Tak są idealnie proste (nie są to koła fabryczne tylko koła złożone pod wagę kolegi - ich waga nie miała znaczenia, priorytetem była wytrzymałość) po paru wyjazdach na wyciągi zawsze wrzucamy koła na centrownicę, żeby sprawdzić sprzęt i przygotować go do następnych wypadów - w kołach kolegi nie ma co robić. Nie wykluczam zupełnie tezy o technice jazdy, ma również ogromne znaczenie (jak ktoś jeździ jak worek kartofli to faktycznie żadne koło tego nie zniesie) ;)

Napisano

Jak długo istnieją koła tak długo istnieje problem. Oczywiście ważne jest, aby koła były dobrane do wagi i zbudowane z dobrych materiałów. Większość rowerów seryjnych ma słabe koła.
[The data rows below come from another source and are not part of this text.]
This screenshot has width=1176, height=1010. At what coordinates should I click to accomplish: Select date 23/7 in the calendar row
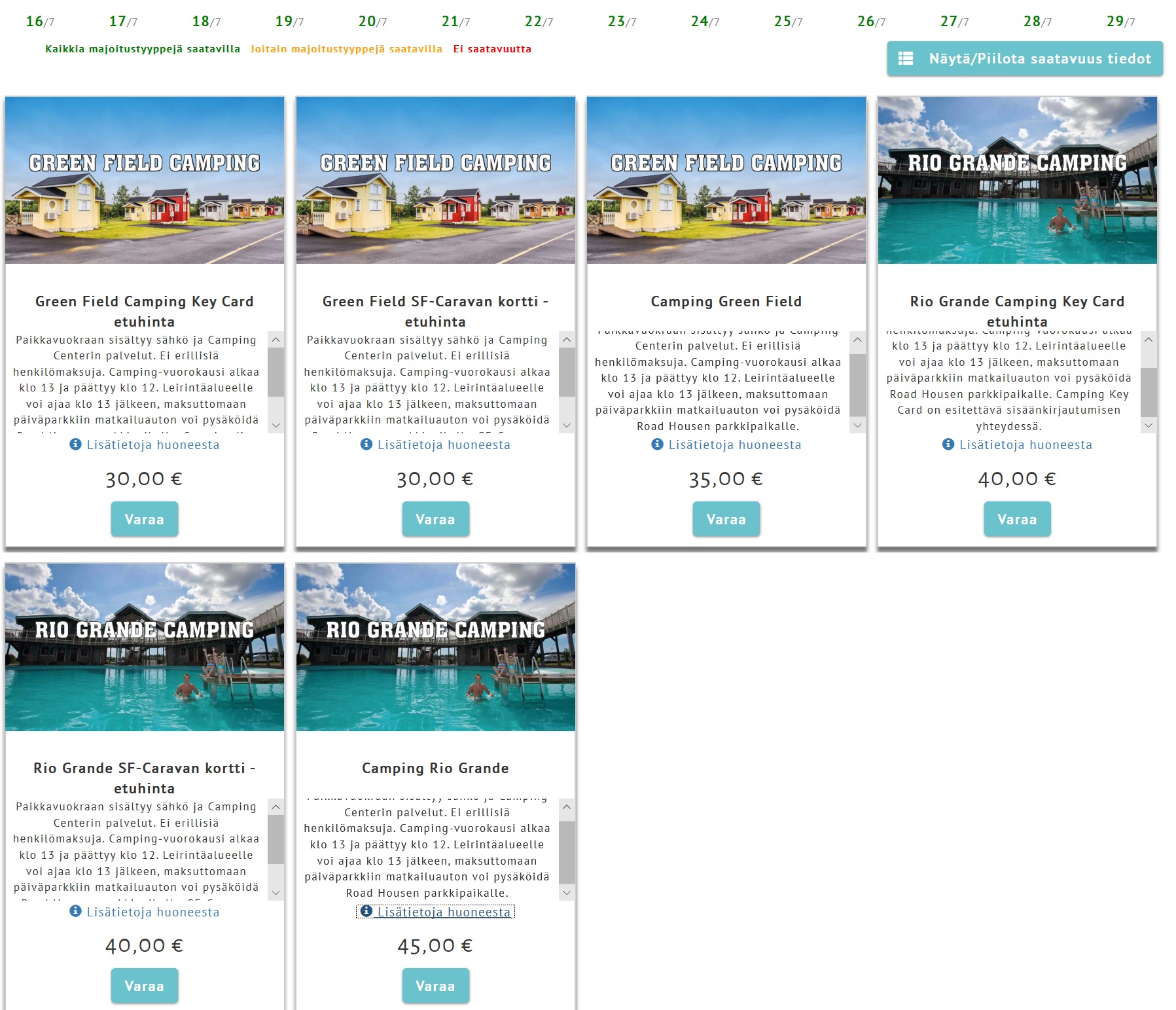pyautogui.click(x=622, y=22)

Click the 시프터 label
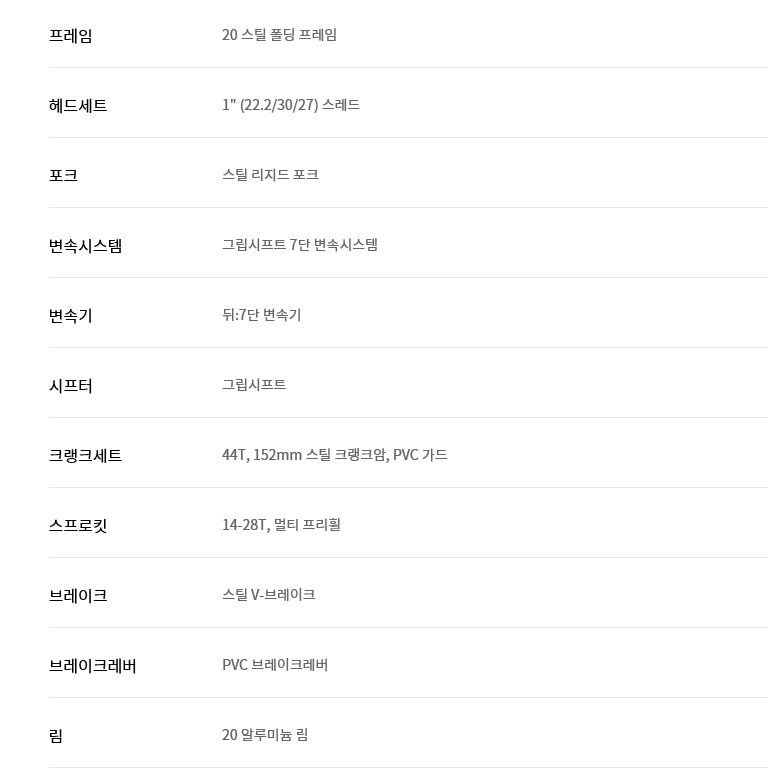[x=71, y=386]
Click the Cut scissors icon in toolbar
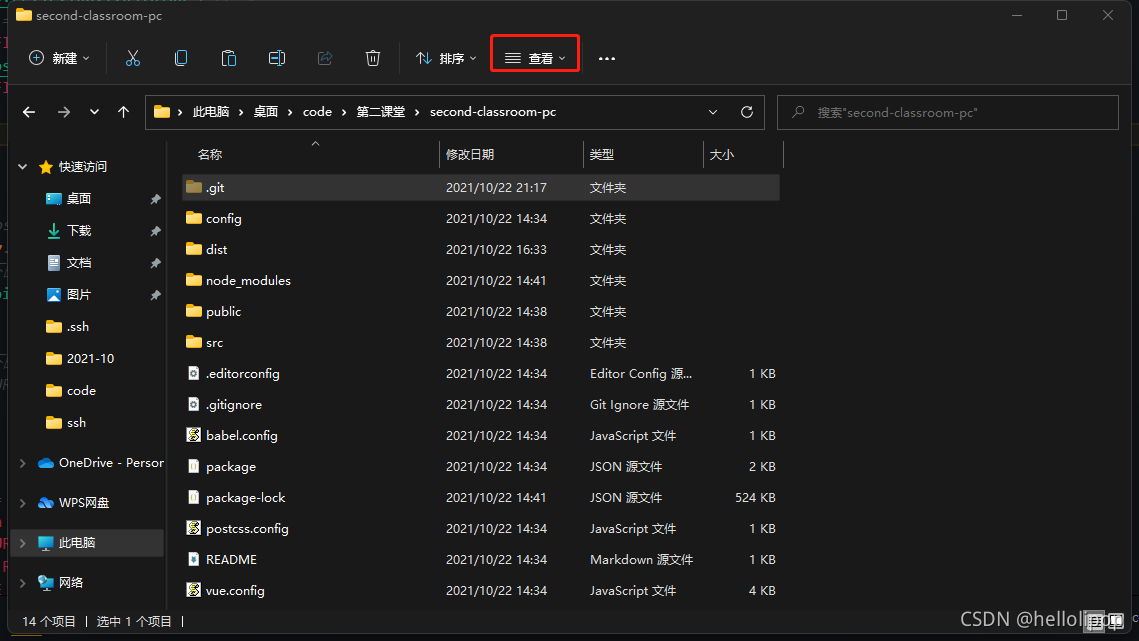The width and height of the screenshot is (1139, 641). pyautogui.click(x=133, y=58)
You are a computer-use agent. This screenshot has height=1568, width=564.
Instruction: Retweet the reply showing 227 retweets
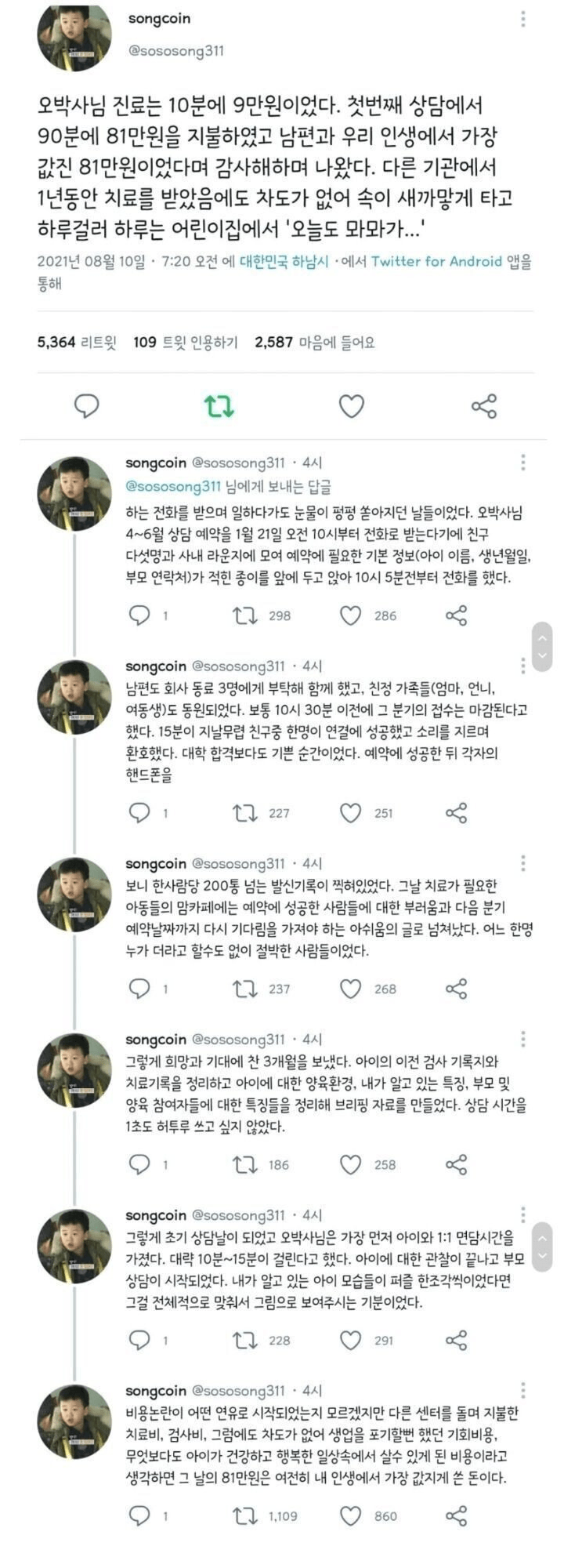tap(245, 813)
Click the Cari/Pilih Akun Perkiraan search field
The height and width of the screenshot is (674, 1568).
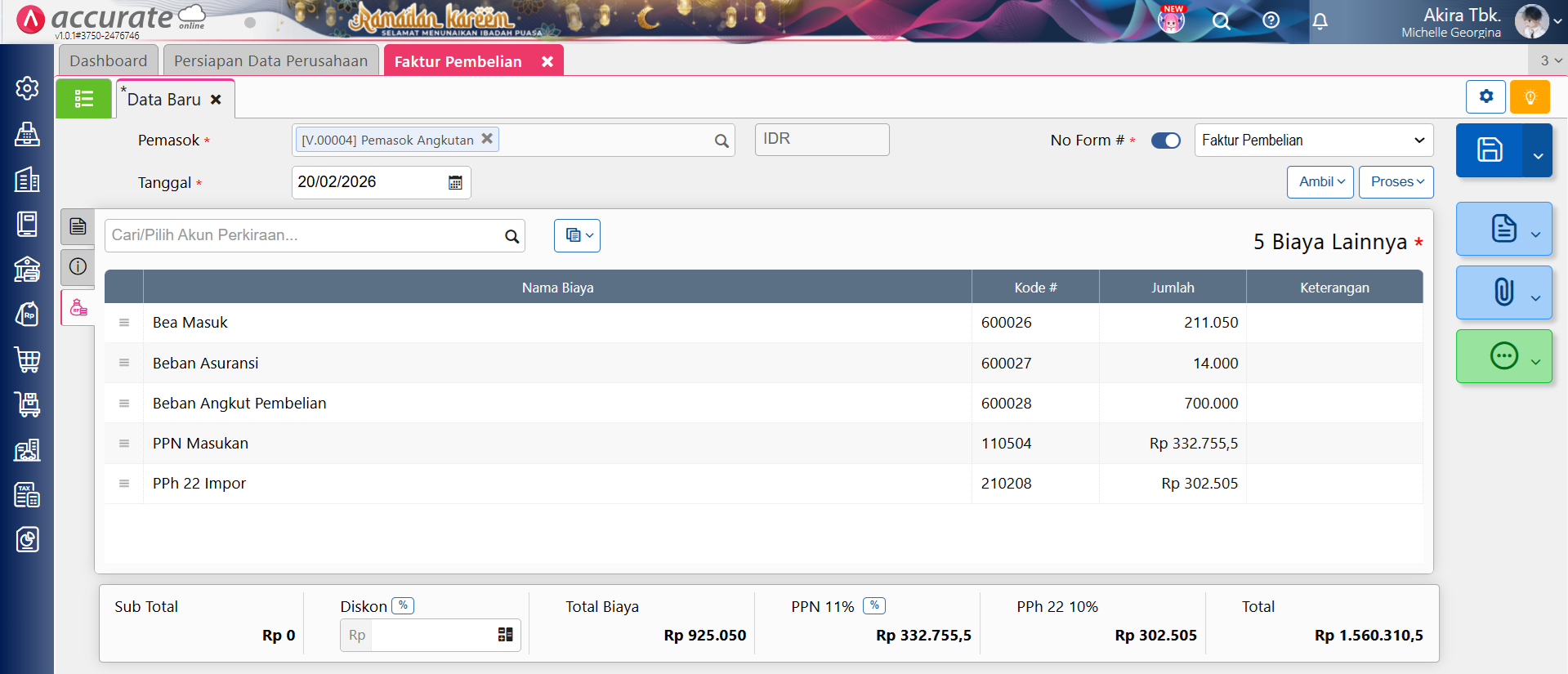click(304, 235)
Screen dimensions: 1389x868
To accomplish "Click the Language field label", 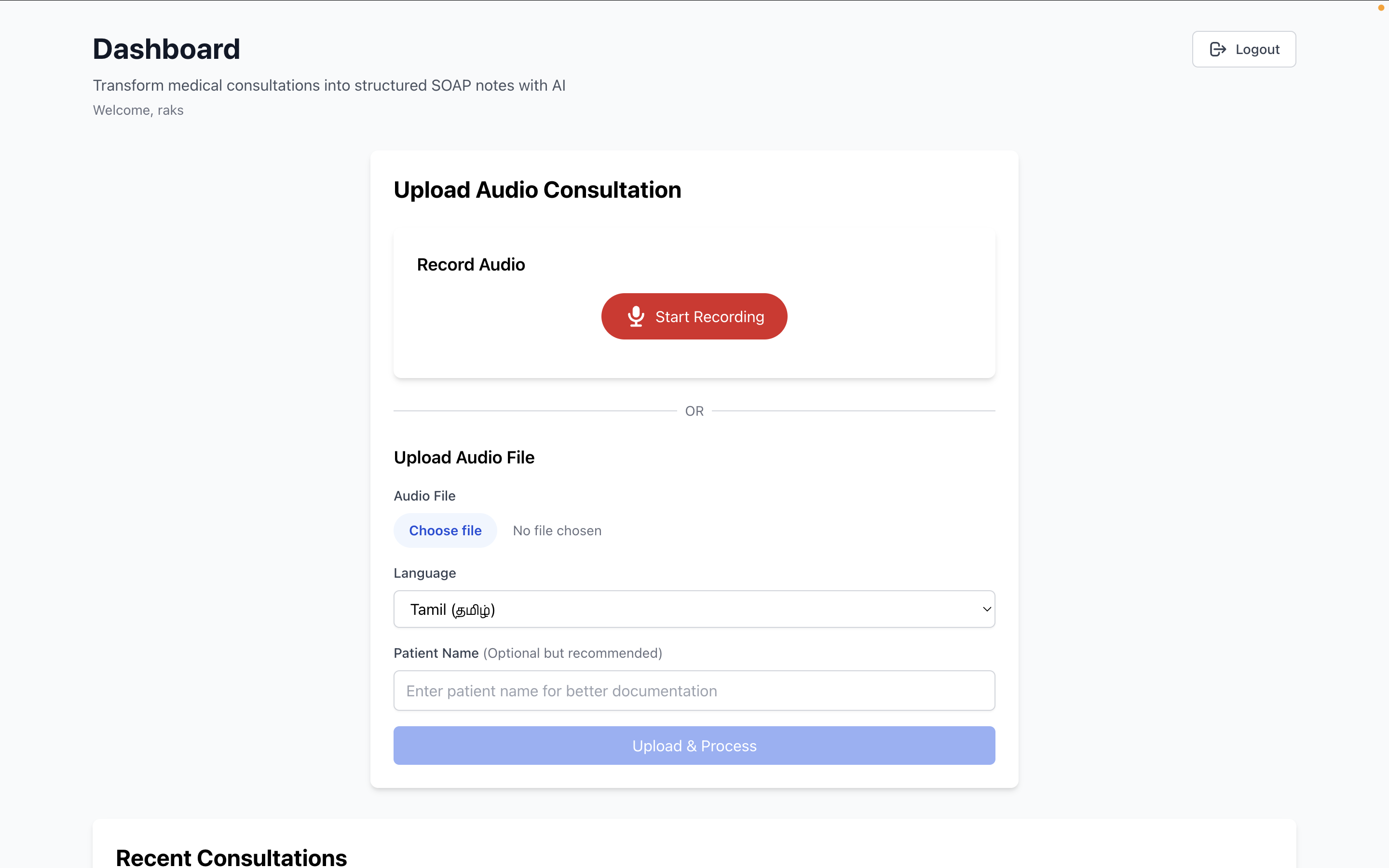I will pyautogui.click(x=425, y=573).
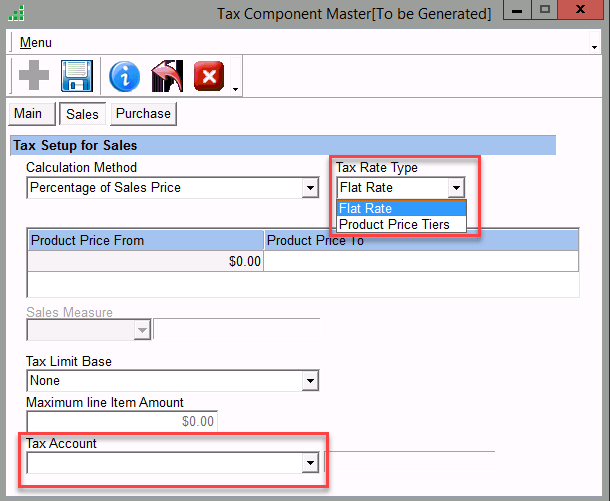610x501 pixels.
Task: Click the blue floppy disk Save icon
Action: (77, 76)
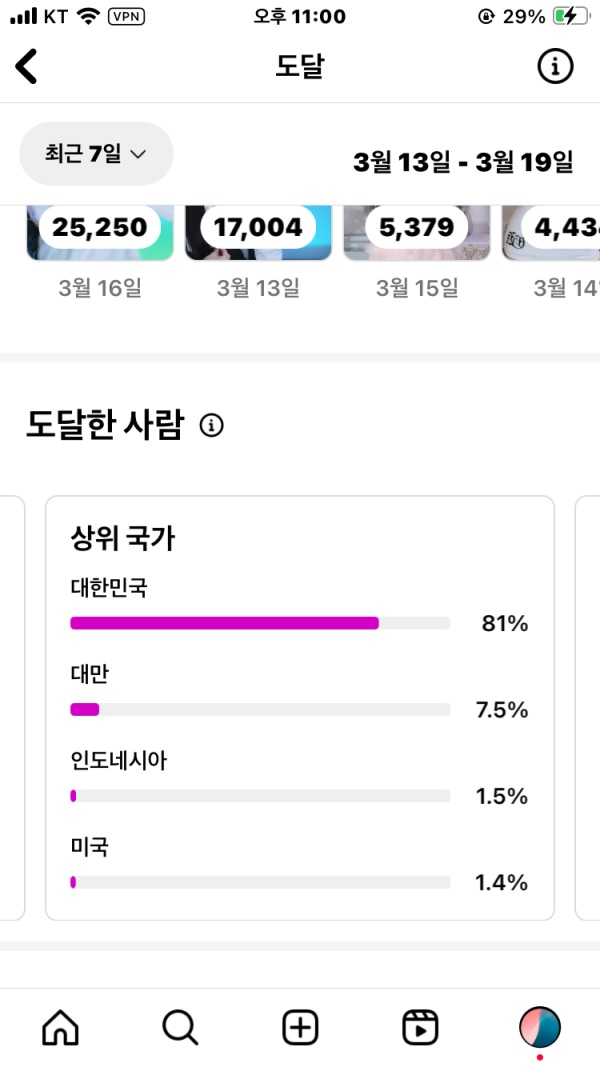Open the Search magnifier icon

point(180,1027)
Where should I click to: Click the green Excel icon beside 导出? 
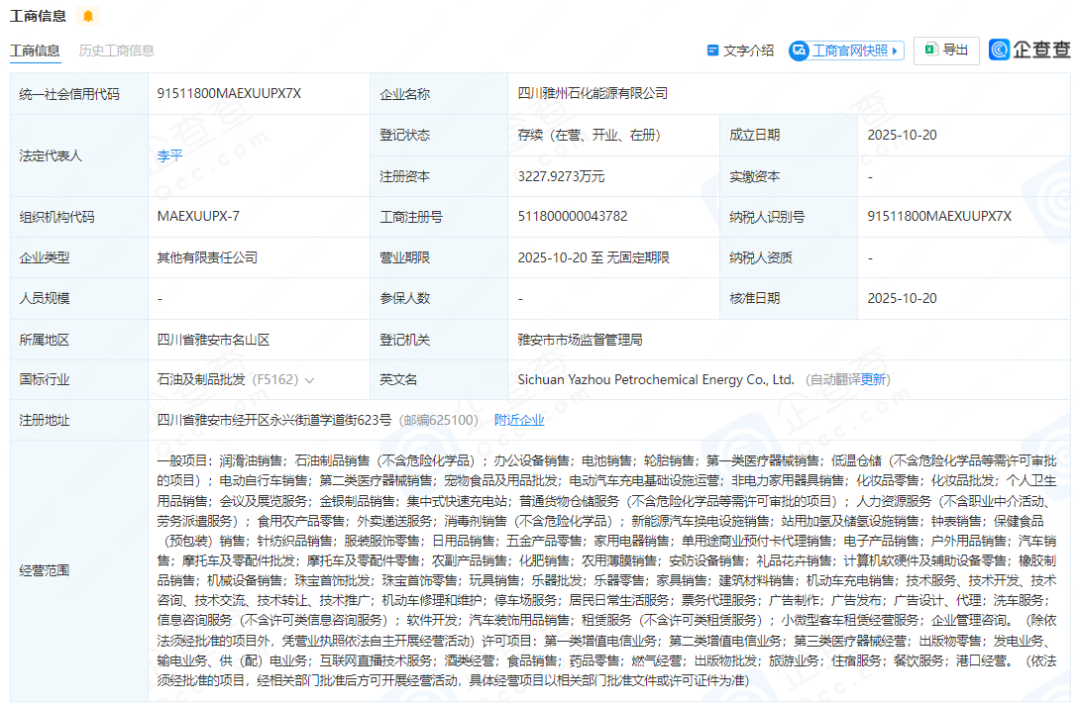click(x=930, y=50)
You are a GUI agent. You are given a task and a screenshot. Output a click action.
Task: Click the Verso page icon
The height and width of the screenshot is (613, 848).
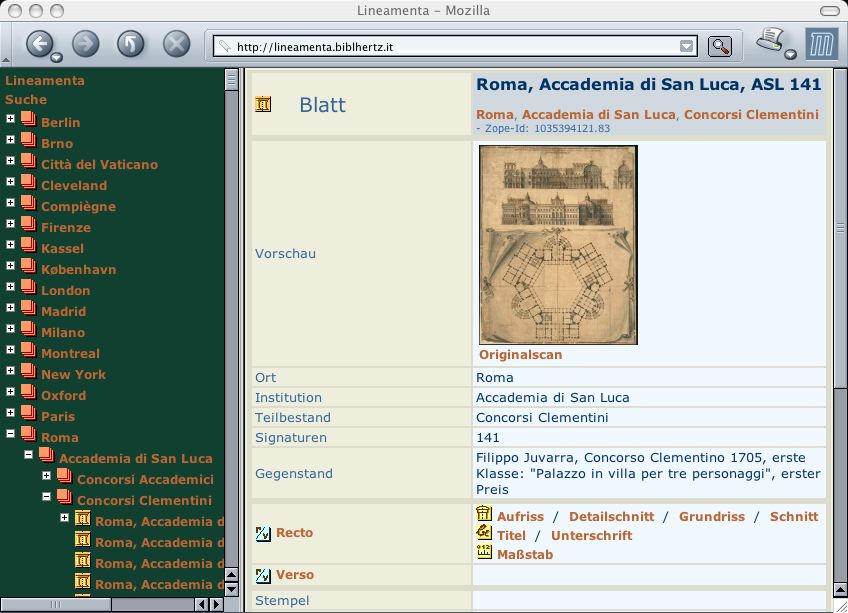(264, 575)
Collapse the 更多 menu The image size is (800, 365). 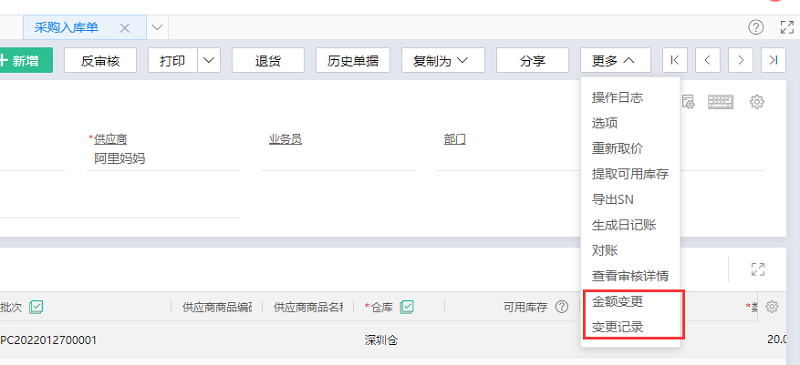tap(615, 60)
Trzeba też dać czasem zarobić mechanikom rowerowym ;-)) Ważę 92 kg... śmigam na tanich Mavicach i szprychach cieniowanych i nie widzę problemu... ale jakąś technikę jazdy też mam nabytą wraz z wiekiem rowerów ;-))

 

 

 

Napisano

Dać szersze, mocniejsze obręcze, ale jak ktoś już wspomniał to wiąże się z większym ciężarem. Lajtowanie roweru czasem nie ma sensu, znaczy ma sens dopóki rower stoi w gablocie i nie wolno go dotykać, bo się klamka złamie.

 

 

 

 

 

 

Ostatecznie pozostaje lutowanie szprych.

 

No, ale to chyba po wyczerpaniu wszystkich innych możliwości i ostatnia rzecz, kto to zrobi?

Napisano

A co to za problem z lutowaniem? Najpierw wiążesz krzyże drutem (najlepszy to srebrzanka do cewek, a przynajmniej właśnie taki ma w swojej ofercie DT Swiss, tylko poco płacić prawie 100$ ( http://www.worldwidecyclery.com/products/dt-swiss-proline-soldering-wire-15-8m )  jak na allegro jest za kilka pln), smarujesz topnikiem (poszukaj takiego co łapie stal nierdzewną) a dalej to nawet transformatorówka z dużo, tanio, też co da radę. Wszystko ładnie wytłumaczone tutaj http://youtu.be/AKHn3oZJFpI a tu z kolei seria pro line od DT swiss  http://www.dtswiss.com/Accessories/Proline-Accessories

Napisano

Tak są idealnie proste (nie są to koła fabryczne tylko koła złożone pod wagę kolegi - ich waga nie miała znaczenia, priorytetem była wytrzymałość) po paru wyjazdach na wyciągi zawsze wrzucamy koła na centrownicę, żeby sprawdzić sprzęt i przygotować go do następnych wypadów - w kołach kolegi nie ma co robić. Nie wykluczam zupełnie tezy o technice jazdy, ma również ogromne znaczenie (jak ktoś jeździ jak worek kartofli to faktycznie żadne koło tego nie zniesie) ;)

Bzdura.

Też mam zjazdówkę na mega mocnych obręczach i nikt mi nie powie że takie koła nie będą miały minimalnego bicia.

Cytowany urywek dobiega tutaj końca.